At 12:03 AM, Blogger Brad Warbiany said...

KJ,
One thing. While the cost of goods will drop due to the embedded taxes being removed from the production price, this will be offset by the tax itself. In the end result, the estimate is that the real cost of goods to the consumer will remain pretty well constant. Although, since you're actually taking home your whole paycheck, that cost as a share of your income will decrease.

 
At 9:39 AM, Blogger Masked MenaceĀ© said...

I'm not sure the average tax burden would change at all.

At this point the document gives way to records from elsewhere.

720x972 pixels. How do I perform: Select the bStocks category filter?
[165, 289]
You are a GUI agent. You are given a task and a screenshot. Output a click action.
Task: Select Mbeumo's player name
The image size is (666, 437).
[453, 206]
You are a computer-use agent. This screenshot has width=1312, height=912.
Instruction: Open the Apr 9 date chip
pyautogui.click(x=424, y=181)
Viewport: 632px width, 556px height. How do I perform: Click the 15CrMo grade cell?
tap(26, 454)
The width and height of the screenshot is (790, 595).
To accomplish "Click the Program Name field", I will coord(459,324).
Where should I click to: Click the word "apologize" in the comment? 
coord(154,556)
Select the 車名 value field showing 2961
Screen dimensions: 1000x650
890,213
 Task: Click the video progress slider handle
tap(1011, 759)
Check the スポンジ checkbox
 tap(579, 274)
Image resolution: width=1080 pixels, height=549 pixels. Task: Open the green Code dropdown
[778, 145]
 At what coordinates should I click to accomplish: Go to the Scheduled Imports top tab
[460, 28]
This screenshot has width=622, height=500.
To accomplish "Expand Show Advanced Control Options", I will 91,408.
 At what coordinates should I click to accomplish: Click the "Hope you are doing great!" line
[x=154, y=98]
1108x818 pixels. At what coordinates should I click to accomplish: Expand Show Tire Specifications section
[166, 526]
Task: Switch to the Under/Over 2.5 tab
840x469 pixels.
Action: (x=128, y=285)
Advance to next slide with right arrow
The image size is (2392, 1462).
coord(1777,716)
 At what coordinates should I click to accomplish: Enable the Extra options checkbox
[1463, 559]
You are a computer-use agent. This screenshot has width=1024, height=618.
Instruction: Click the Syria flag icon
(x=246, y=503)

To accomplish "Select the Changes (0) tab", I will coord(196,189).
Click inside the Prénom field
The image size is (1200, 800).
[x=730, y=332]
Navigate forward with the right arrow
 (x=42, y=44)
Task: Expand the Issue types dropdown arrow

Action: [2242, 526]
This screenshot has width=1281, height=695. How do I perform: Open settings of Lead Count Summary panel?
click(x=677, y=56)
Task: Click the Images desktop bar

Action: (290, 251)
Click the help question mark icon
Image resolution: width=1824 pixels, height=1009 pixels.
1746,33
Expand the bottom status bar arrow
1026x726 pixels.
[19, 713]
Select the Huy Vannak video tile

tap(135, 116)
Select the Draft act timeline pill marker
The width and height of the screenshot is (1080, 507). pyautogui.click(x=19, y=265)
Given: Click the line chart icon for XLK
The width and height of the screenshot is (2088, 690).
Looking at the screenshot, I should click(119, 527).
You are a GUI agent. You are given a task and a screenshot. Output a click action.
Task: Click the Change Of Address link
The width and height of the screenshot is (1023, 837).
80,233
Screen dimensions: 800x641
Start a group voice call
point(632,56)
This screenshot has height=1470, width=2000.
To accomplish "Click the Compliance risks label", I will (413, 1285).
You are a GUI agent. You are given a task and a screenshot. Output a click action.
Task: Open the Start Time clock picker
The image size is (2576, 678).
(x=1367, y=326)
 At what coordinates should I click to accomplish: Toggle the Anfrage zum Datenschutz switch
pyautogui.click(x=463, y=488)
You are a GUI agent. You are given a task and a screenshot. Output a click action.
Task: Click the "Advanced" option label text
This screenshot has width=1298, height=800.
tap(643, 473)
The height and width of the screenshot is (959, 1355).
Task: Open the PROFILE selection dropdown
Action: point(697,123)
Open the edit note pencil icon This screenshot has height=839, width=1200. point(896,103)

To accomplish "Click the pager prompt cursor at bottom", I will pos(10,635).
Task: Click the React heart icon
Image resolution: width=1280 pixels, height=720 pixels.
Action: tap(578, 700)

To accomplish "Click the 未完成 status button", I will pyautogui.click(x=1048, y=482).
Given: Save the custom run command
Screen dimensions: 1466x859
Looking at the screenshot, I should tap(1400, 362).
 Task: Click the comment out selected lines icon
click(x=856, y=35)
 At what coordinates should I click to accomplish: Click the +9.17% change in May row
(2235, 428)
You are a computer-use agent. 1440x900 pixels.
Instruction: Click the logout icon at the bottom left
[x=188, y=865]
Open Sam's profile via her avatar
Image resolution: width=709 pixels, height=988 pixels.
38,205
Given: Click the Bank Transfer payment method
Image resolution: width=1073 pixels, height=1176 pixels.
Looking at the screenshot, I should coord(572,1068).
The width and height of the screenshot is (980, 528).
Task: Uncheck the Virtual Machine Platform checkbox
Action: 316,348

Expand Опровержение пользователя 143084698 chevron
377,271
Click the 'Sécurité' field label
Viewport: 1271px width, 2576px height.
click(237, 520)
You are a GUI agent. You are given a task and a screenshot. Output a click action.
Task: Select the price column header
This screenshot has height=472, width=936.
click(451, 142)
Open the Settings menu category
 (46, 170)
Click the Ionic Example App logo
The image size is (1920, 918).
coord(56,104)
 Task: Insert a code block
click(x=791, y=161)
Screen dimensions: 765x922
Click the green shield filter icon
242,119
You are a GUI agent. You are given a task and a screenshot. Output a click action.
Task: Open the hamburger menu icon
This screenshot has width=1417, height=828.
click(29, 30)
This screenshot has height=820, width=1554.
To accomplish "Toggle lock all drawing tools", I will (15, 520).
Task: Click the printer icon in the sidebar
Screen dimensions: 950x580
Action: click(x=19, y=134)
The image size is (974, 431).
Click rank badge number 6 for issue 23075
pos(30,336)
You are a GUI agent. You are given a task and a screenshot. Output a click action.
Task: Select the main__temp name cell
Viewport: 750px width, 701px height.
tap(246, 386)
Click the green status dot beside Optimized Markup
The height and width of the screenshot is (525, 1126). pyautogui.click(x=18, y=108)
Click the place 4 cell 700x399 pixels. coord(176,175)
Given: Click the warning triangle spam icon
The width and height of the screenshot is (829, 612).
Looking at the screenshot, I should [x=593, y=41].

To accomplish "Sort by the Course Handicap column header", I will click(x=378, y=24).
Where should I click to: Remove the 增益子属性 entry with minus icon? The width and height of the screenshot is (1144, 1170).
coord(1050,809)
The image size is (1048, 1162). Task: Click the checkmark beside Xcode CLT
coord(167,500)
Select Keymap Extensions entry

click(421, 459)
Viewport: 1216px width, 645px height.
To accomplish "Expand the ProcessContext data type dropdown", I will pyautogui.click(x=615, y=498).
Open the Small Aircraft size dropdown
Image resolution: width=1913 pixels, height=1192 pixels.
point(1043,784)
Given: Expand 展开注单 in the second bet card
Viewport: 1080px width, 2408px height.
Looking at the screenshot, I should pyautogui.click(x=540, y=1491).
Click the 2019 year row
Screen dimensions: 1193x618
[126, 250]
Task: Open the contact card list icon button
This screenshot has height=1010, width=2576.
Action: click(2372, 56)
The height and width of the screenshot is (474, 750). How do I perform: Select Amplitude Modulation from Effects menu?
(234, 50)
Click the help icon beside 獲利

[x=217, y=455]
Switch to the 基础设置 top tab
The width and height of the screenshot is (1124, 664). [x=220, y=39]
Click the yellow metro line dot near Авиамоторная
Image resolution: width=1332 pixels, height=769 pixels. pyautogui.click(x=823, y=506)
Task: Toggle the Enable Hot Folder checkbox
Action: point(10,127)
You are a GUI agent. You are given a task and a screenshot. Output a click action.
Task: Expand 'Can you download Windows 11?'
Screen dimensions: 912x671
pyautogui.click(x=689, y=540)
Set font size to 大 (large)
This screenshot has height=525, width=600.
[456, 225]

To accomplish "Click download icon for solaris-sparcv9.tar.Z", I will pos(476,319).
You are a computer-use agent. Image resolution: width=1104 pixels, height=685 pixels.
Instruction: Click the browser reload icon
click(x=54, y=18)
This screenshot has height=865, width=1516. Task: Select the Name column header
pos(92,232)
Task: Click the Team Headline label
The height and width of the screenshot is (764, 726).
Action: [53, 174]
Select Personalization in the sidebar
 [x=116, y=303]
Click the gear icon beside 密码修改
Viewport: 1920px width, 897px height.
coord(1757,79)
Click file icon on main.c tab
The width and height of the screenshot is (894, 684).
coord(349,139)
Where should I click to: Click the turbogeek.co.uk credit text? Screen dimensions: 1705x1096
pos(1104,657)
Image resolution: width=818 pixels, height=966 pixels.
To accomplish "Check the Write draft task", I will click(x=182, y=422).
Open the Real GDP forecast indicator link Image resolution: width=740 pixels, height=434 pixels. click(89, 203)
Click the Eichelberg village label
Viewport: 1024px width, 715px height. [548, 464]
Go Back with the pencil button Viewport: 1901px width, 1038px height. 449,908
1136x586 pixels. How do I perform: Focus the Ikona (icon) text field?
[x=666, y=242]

All taxes are bourne by the consumer anyway, if the total tax revenue is constant (the number of consumers is obviously constant) the revenue/consumer (Average tax burden) is also constant.

That said, it lowers the cost (opportunity as well as financial) of compliance to the business, individual, and gov't expenses to police it. So while it doesn't reduce the tax burden, it reduces my out of pocket expenses just to pay them.

 
At 10:09 AM, Blogger KJ said...

MM,

Consider though the incentive to save. Saving is good for the economy. You only spend taxes on your retail purchases. All money invested is pre-tax (whereas now it is only IRAs if you qualify and 401K, etc), and money earned on dividends or other ROR is not taxed until spent. Retirement saving just got a whole helk of a lot cheaper.

 
At 10:51 AM, Blogger Masked MenaceĀ© said...

Oh, I'm not saying the fair tax isn't a simpler, better, and more fair plan. Or that it isn't better for the economy in the long run making us all richer.

I'm not saying that at all.

I'm just saying that the per person tax burden didn't really change. It may change the distribution of payers as the Hollywood types who buy $750k cars every other week pay through the nose, but the multi-millionaire who creates jobs is largely left alone (and that's yet another very good thing). However, the only thing that can change the per person tax burden is to lower revenue (at least as a proportion).

 
At 10:30 PM, Anonymous Tax Sanity said...

The embedded taxes will be eliminated? PRices will drop?

Not so fast, kimosabe. My family owns a small business. We wouldnt save NEARLY enough on our "embedded" taxes to lower our prices 22%.

We would save about 2% -- on not having to pay the FICA of our employees. Great, we love that.

But thats IT. Our company does not save anything else. So we can't lower our cost 22%. We probably wouldnt lower them even 2%, cause we need upgrades on our equipment.

Fairtax advocates have told us we would also save our employees income tax, and the FICA they pay, and the income tax we owners pay.

Nonsense. Our employees will keep their whole paycheck -- remember? For us to cut prices more that 2%, our employees would have to donate back their savings from no income tax, and no fica. Do you think our secretary is going to say "OH, here boss, I dont have to pay income tax now -- you keep it.

Thats preposterous. Fairtax is under this delusion that prices will drop so much - they WONT. You have vastly overestimated -- by a factor of 10 -- what most businesses could pass on.

A business can only possibly pass on those savings it receives. Since the employees recieved less taxes -- thats THEIR savings. ANd they NEED that anyway to pay the extra taxes.

You folks have deluded yourself into very basic math myths. Im sorry to tell you,. And there are other fatal flaws to this flat tax.